YOUR TASK:
Copy out the lines of the data verbatim, from the line with "You are a computer-use" to the line with "coord(148,429)", both included, and leave out the pictures.

GIVEN RECORDS:

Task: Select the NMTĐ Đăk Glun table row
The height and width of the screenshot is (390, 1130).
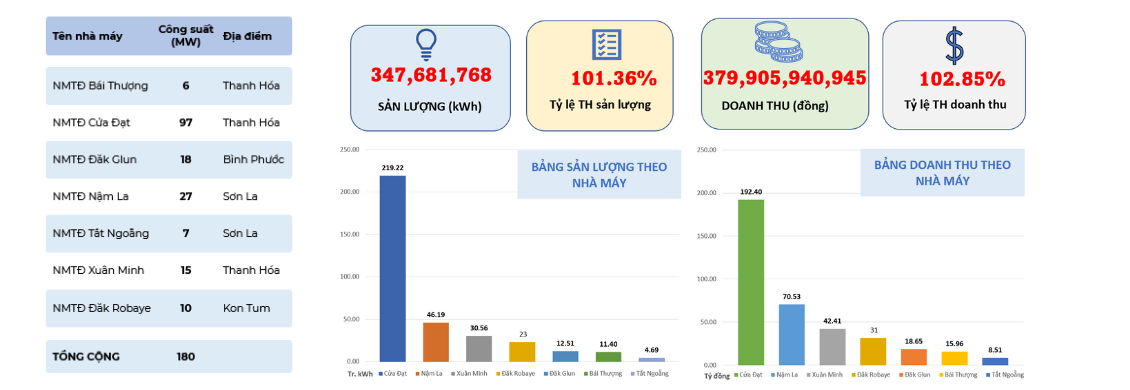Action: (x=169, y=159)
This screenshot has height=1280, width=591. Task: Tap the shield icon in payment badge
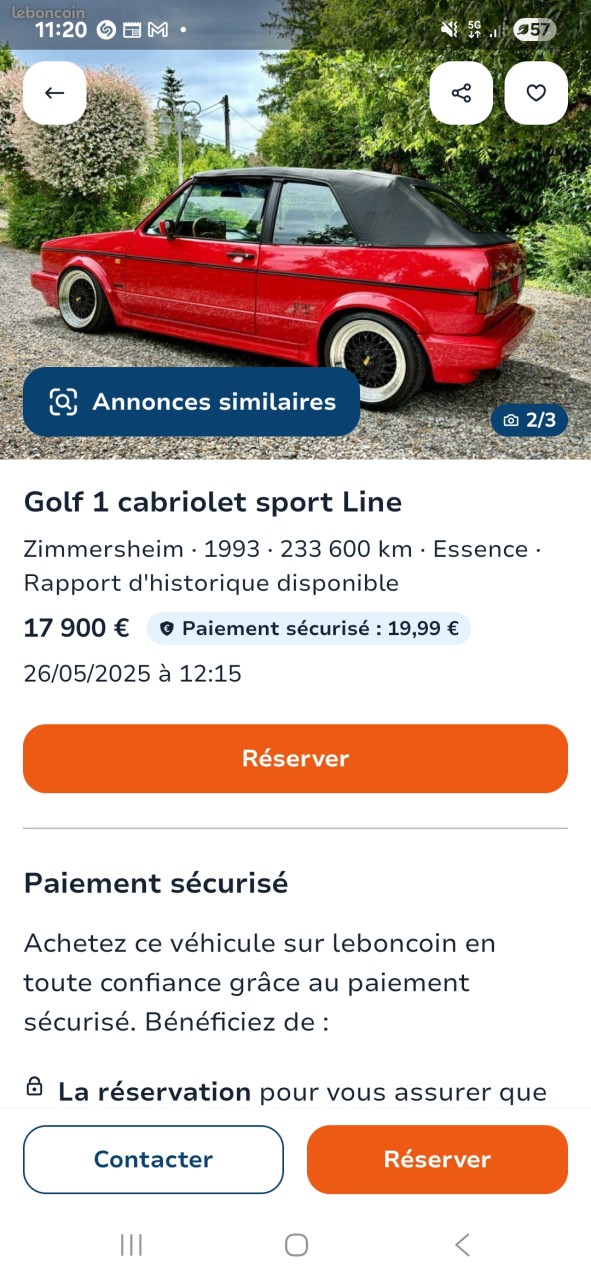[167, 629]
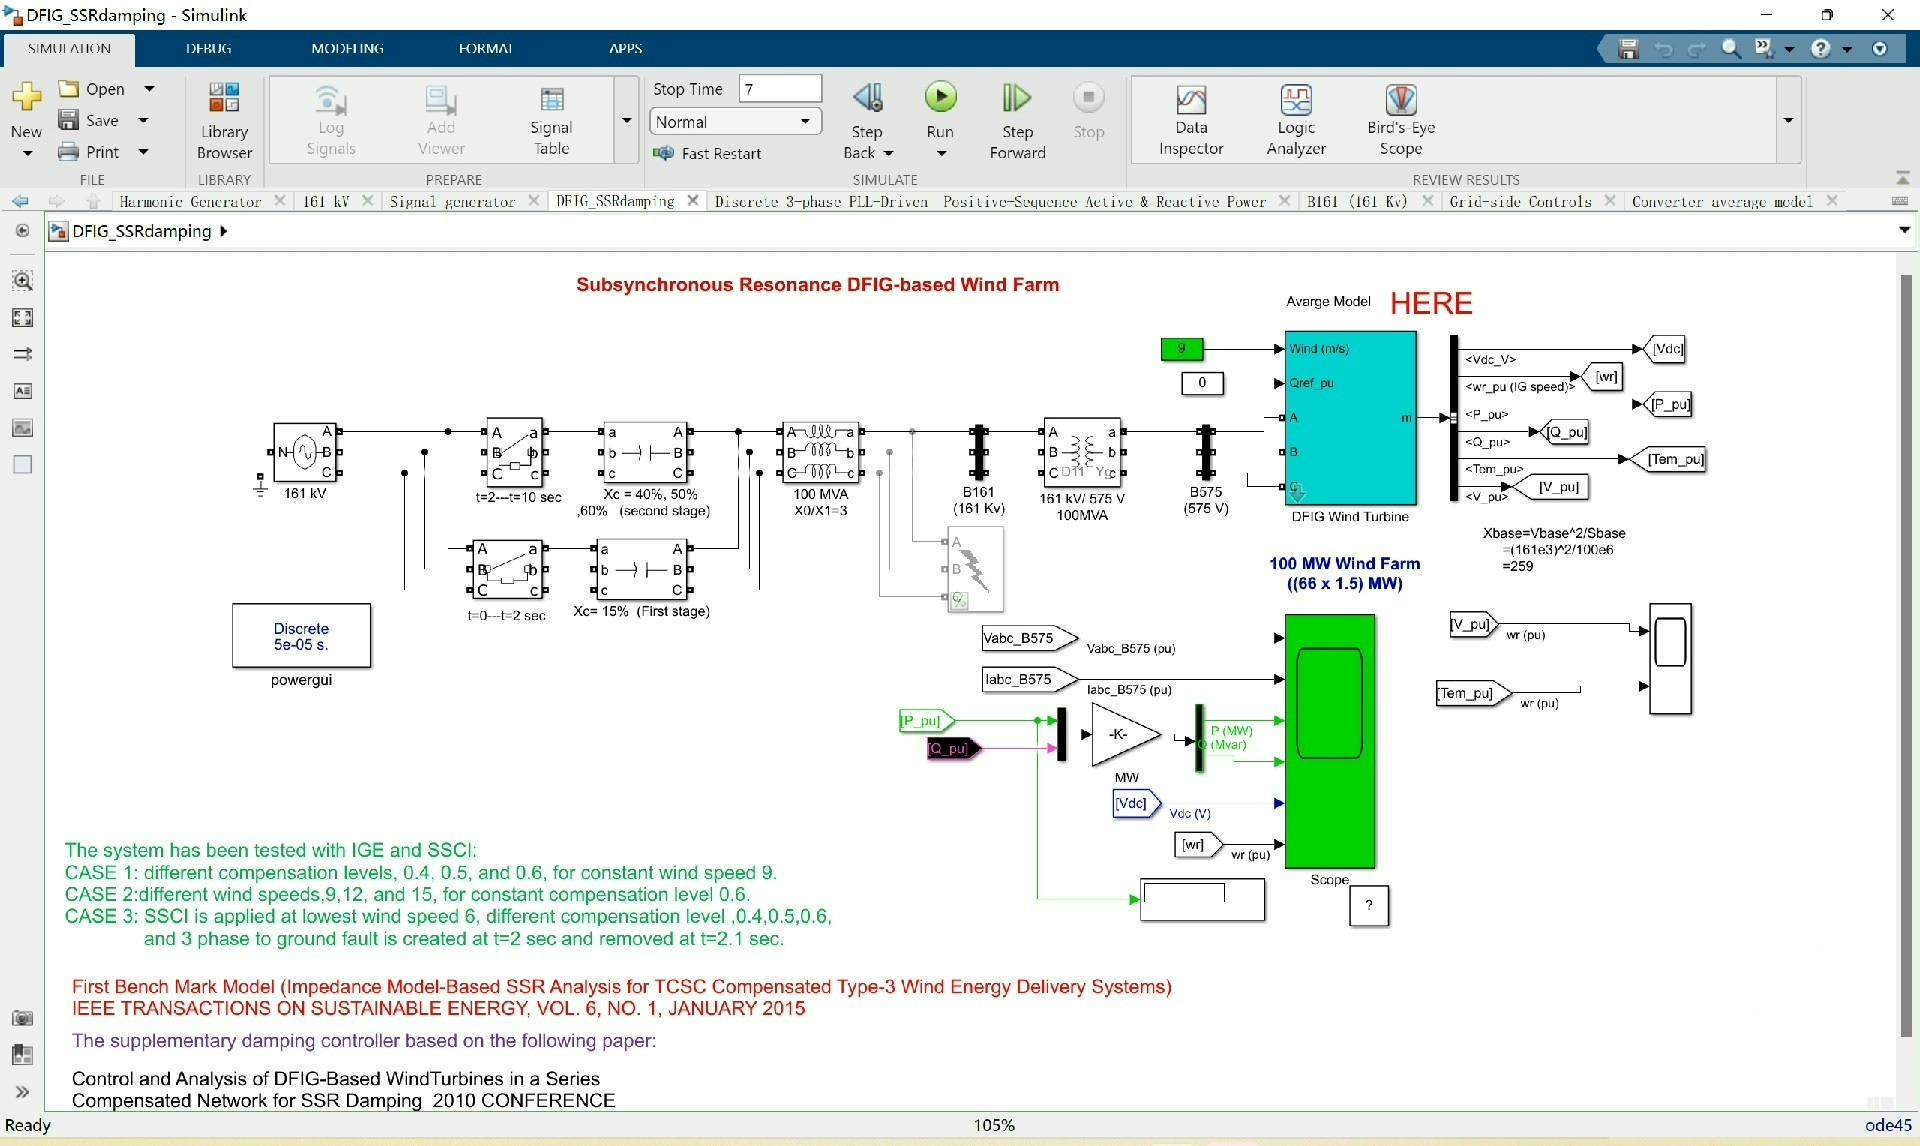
* * *
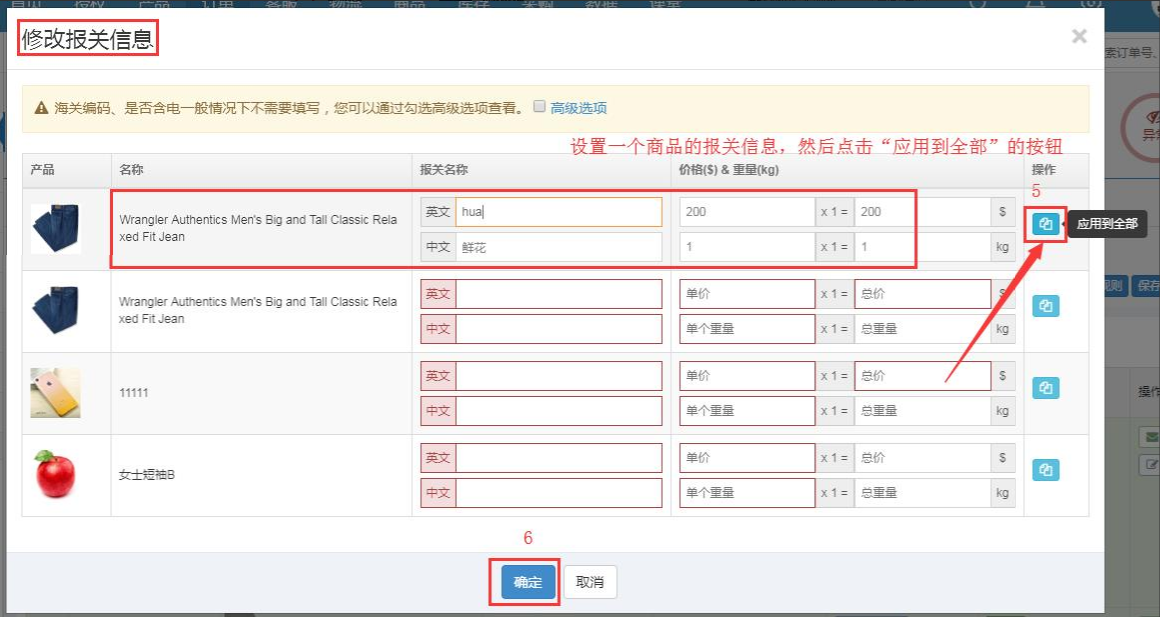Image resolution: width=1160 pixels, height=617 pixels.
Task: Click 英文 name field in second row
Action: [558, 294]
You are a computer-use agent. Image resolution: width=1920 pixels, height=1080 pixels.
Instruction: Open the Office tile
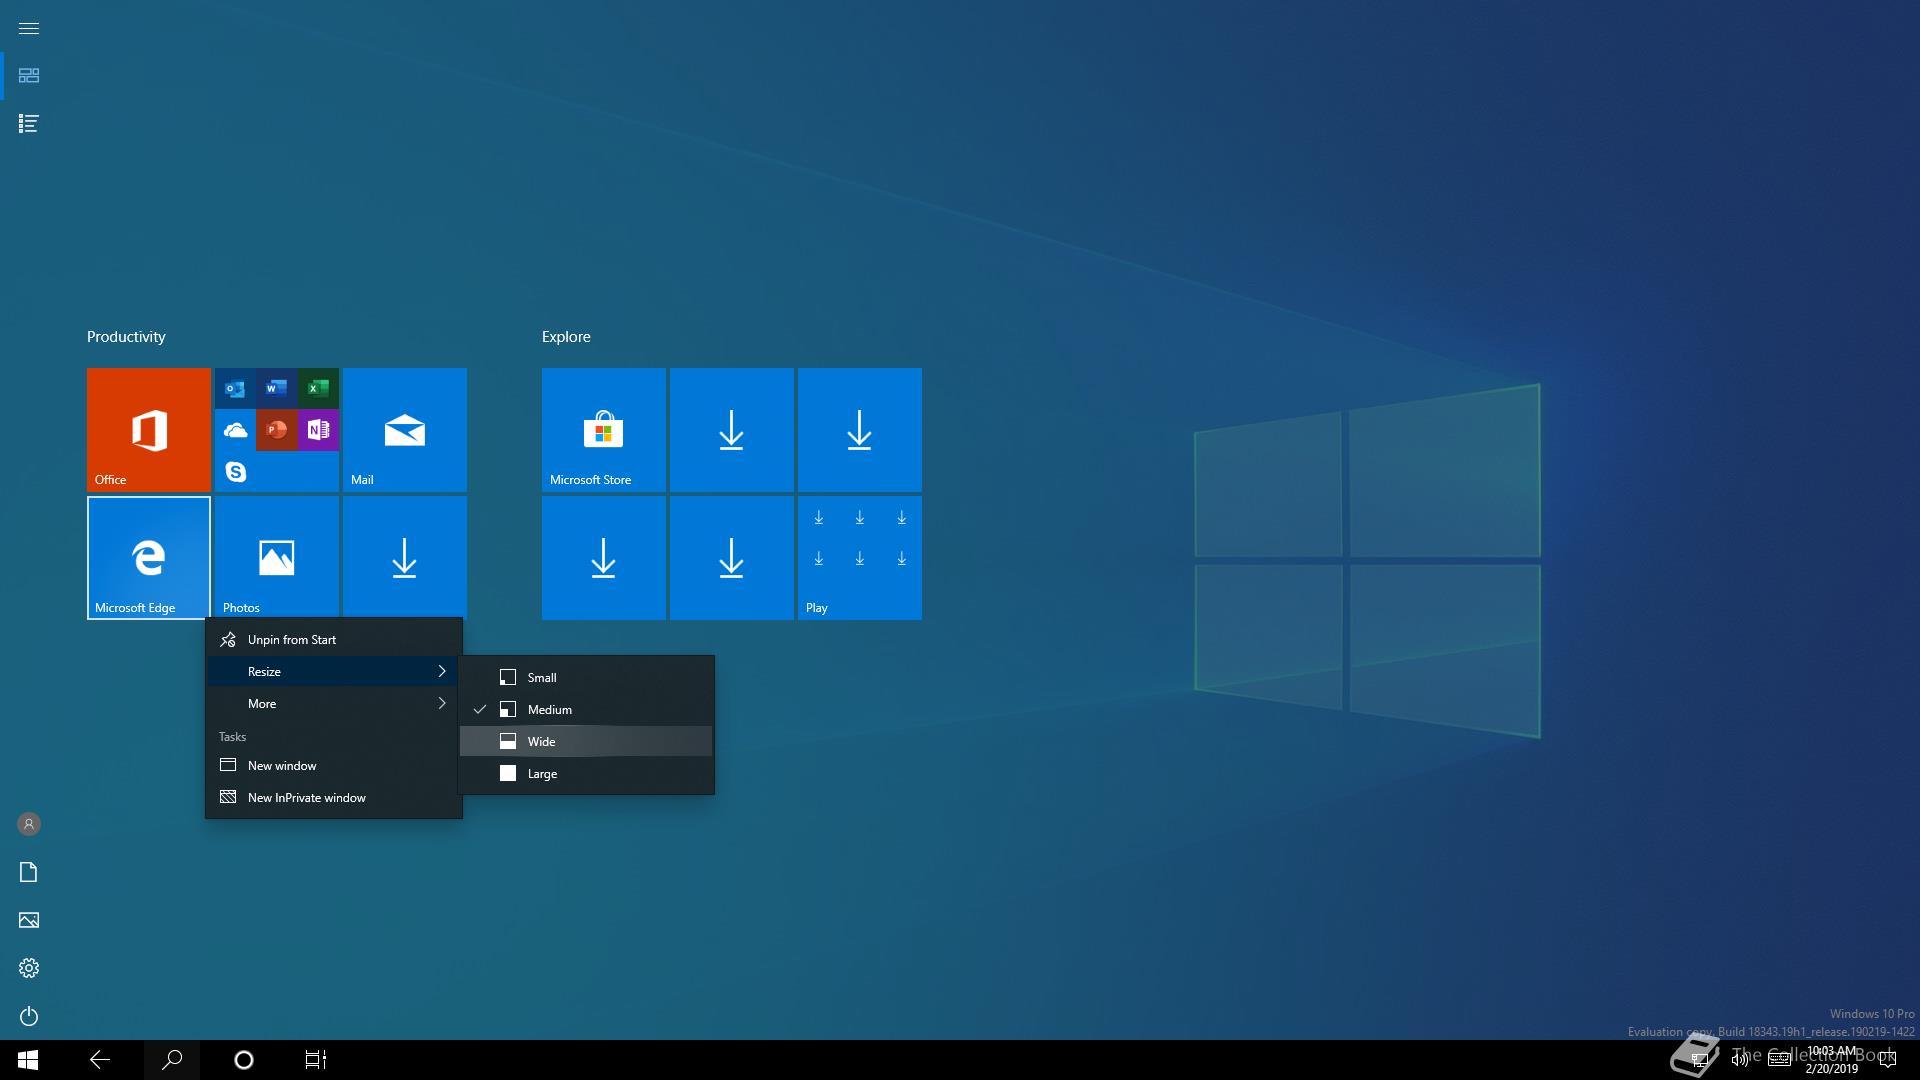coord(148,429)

ANSWER TO THE TASK:
You are a computer-use agent. Image resolution: width=1920 pixels, height=1080 pixels.
Instruction: Open the Office tile
coord(148,429)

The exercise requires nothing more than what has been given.